Well, go ahead! We took turns jumping down. We were wafted with dampness, cold, and some other unusual smell with an admixture of mustiness. The break was now above us at arm's length. Bright daylight streamed into it. The noise of a tram passing near the castle was barely audible from the street.

When our eyes adjusted a little to the darkness, we saw that we were in a spacious room with a vaulted brick ceiling. It was difficult to determine the dimensions of the underground hall, since the beam of a flashlight caught only the outlines of the walls that appeared in the darkness. We walked several steps over broken bricks, stumbling over large pieces of debris and metal wire. The remnants of rebar hung from above, and rusty metal hooks protruded from the brickwork at chest level.

From the book of Adolf Boetticher "Monuments of architecture and art of East Prussia". Koenigsberg, 1897

“…the western side of the Castle was rebuilt… by Margrave Georg Friedrich in 1584-1595 on foundations built during the period of the order…

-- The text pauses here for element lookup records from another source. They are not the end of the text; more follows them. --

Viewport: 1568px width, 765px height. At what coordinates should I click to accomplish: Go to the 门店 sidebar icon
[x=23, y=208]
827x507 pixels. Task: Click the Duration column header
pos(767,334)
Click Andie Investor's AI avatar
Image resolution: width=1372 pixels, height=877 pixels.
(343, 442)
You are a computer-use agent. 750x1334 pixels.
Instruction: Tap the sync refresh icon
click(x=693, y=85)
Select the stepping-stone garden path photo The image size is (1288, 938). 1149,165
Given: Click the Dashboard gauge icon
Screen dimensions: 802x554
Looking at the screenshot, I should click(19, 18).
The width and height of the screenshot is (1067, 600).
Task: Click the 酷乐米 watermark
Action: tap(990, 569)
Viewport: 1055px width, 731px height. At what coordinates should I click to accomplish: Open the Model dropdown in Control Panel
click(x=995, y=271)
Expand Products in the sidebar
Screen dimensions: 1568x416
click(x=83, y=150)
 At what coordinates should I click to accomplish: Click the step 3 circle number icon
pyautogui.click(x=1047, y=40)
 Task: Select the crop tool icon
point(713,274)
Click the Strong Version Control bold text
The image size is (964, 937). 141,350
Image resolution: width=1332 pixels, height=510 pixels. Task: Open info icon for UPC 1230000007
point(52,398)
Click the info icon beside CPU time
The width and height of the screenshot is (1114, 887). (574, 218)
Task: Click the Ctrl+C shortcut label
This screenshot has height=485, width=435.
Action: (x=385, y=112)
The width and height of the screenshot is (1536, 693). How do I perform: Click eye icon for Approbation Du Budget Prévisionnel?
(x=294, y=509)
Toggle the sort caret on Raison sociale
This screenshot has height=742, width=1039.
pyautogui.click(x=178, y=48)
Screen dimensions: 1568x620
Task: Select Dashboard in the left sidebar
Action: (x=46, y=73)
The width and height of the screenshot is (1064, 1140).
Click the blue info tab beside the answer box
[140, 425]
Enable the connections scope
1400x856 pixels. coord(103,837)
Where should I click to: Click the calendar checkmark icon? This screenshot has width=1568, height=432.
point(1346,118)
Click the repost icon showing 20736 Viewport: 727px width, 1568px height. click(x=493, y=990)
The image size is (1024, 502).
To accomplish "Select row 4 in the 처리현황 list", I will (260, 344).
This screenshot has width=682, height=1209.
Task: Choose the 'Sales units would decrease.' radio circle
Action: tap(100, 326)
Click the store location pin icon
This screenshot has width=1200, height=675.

The castle building inspector Kuttig stated in 1882 that “in the construction of the western wing of the Castle, not only some of the old structures were used, but also a significant part of the ancient structure ... Dungeons located deep underground,” Kuttig reported, “have ... barrel vaults ...” In our opinion... all the walls above the ground and supporting columns in the dungeons were built in 1584-1595, and the encircling wall lying underground... - during the period of the Order.


Ruins of the northern wing of the castle


Having searched the wall opposite from us with a beam of a flashlight, we found right in the middle a high lancet arch with bricks that had fallen out along the edges. In the silence of the dungeon, our steps on the crumbling stone crumble made an unimaginable noise and seemed like a roar. In those moments when we stopped, wondering where to go next, we distinctly heard water dripping somewhere. The walls felt rough and damp to the touch.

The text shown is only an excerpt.